Une salle cruciale, accueillante et bienveillante selon elle, "car redire ses traumatismes, c'est les revivre. Là on recueille une seule fois la parole de l'enfant". Et la vidéo versée au dossier d'un juge d'instruction, pourra être diffusée aussi au moment du procès d'assises.

Libérer la parole

Pour la préfète Béatrice Lagarde, "les violence sexuelles restent difficiles à quantifier, souvent tabous et accompagnées de honte.

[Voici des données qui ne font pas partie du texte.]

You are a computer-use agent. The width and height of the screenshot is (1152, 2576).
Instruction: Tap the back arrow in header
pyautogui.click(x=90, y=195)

Avec la crainte de ne pas être crues, les victimes sont contraintes au silence et la société à la surdité. Les services de polices et de justice ont le devoir de révéler des faits". Elle a évoqué l'allongement des délais de prescription. "Cette salle Mélanie est faite pour libérer la parole et aider à la manifestation de la vérité". La préfète a salué l'engagement d'Annie Gourgue dans ce combat. Cette dernière se rend demain à Paris signer une convention de salles Mélanie avec la direction générale de la gendarmerie nationale. Ce matin, Philippe Tireloque, conseiller auprès du ministre de l'Intérieur s'est déplacé spécialement pour assister à l'inauguration.